Key elements to reduce misdiagnosis of fractures
The problem of misdiagnosis cannot be solved without education, but it also cannot be solved with education alone.
In the emergency setting, errors in the diagnosis of fractures can be reduced by increases both in knowledge and in systems. Key elements are communication of the patient’s clinical history, comparison of the current imaging procedure with the previous radiological investigation, and correct selection of the initial and subsequent radiological procedure (143). Risks for medico legal litigation can be largely prevented by giving adequate information to patients and offering adequate follow up.
Better system organization arises from improvements in working conditions and in the time available for reporting, equipment changes to prevent accidental error and good communication between clinicians and radiologists (147).

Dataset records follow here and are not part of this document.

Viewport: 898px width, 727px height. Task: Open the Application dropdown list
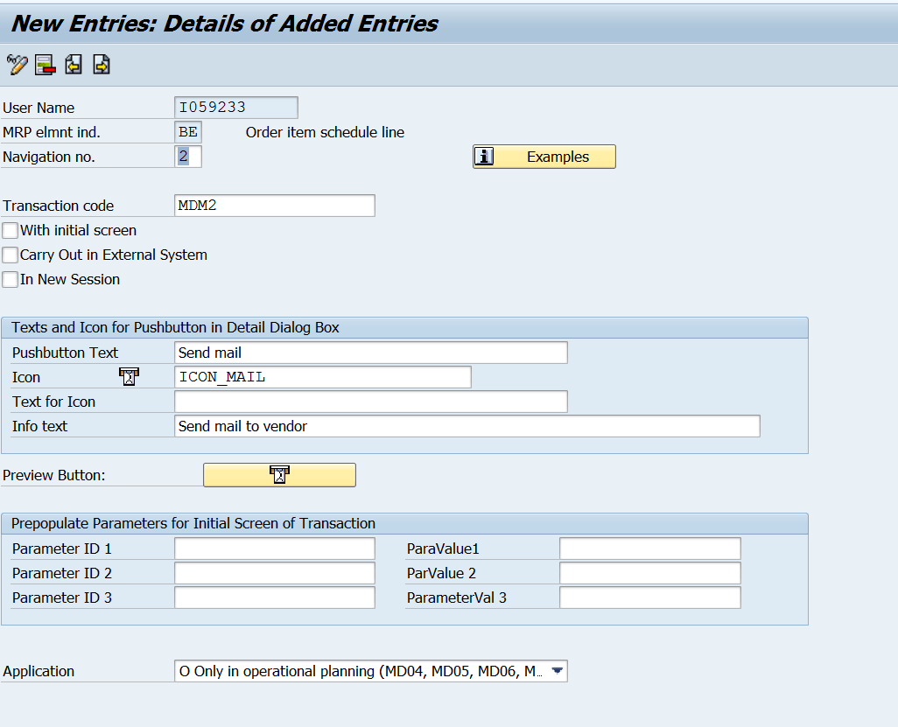tap(558, 670)
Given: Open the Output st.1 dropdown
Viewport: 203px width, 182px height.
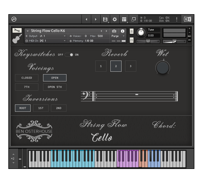Looking at the screenshot, I should pyautogui.click(x=46, y=36).
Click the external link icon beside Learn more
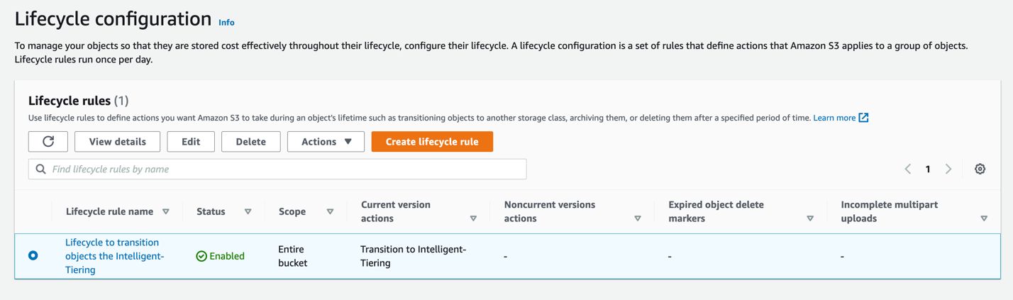 click(863, 118)
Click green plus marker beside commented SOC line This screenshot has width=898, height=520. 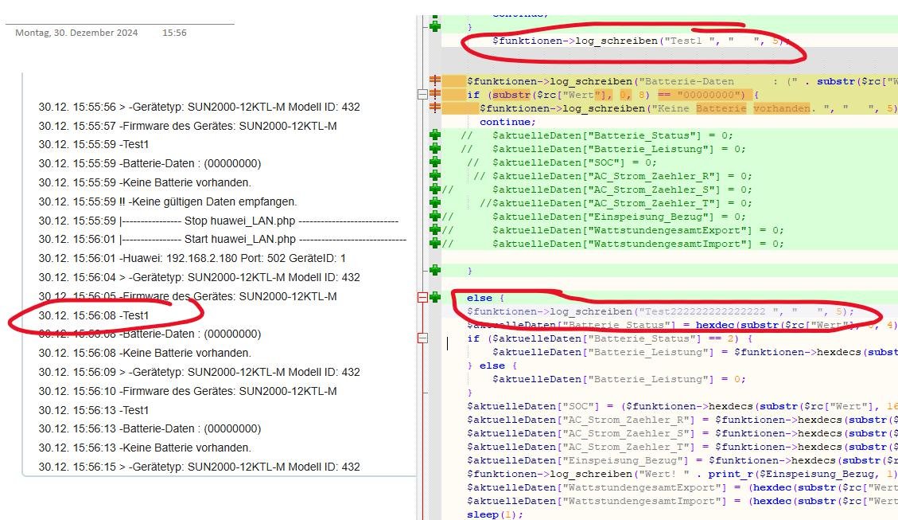[435, 162]
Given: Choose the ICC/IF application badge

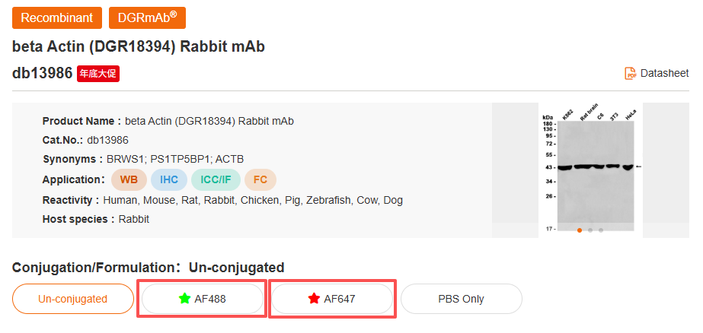Looking at the screenshot, I should (215, 179).
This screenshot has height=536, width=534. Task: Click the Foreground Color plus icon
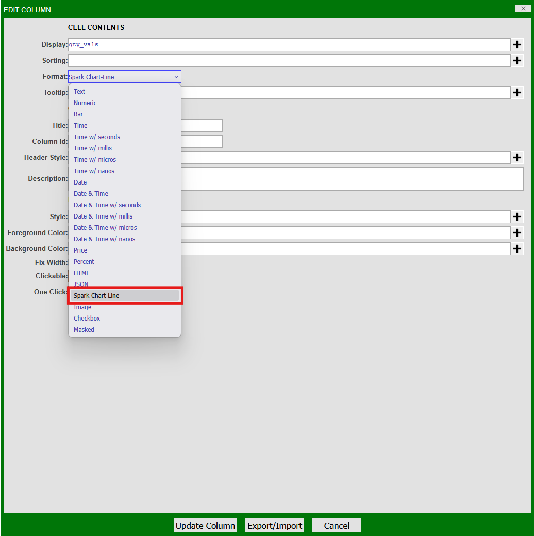pos(518,233)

Learning from errors requires a critical appraisal of our own practice and the implementation of change to enhance performance levels. Peer review is crucial: peer review acts as an essential tool to assess radiologists’ performance and to improve diagnostic accuracy.
Conclusions
In the Emergency Department a patient with polytrauma is a catalyst for multiple errors as well as serious complications for various reasons: inadequate history, quick life-saving decisions, severity and complexity of the injuries or due to the patient’s pre-existing medical conditions, multiple concurrent tasks, and multidisciplinary approach.
Radiographs remain the mainstay for fracture assessment; their assessment remains challenging. A fracture may be missed because it is radiologically invisible or equivocal: in fact, some non-displaced and subtle fractures may be radiographically occult. Thus, in presence of negative plain radiographs and high clinical suspicion of occult fracture, failure of diagnosis may occur if the radiologist does not indicate in the report the need of additional, more appropriate examinations.
Radiologists play a pivot role in the diagnostic assessment of the trauma patients: key elements to reduce errors in the diagnosis of fractures on plain radiographs are knowledge, experience, and correct application of imaging protocols.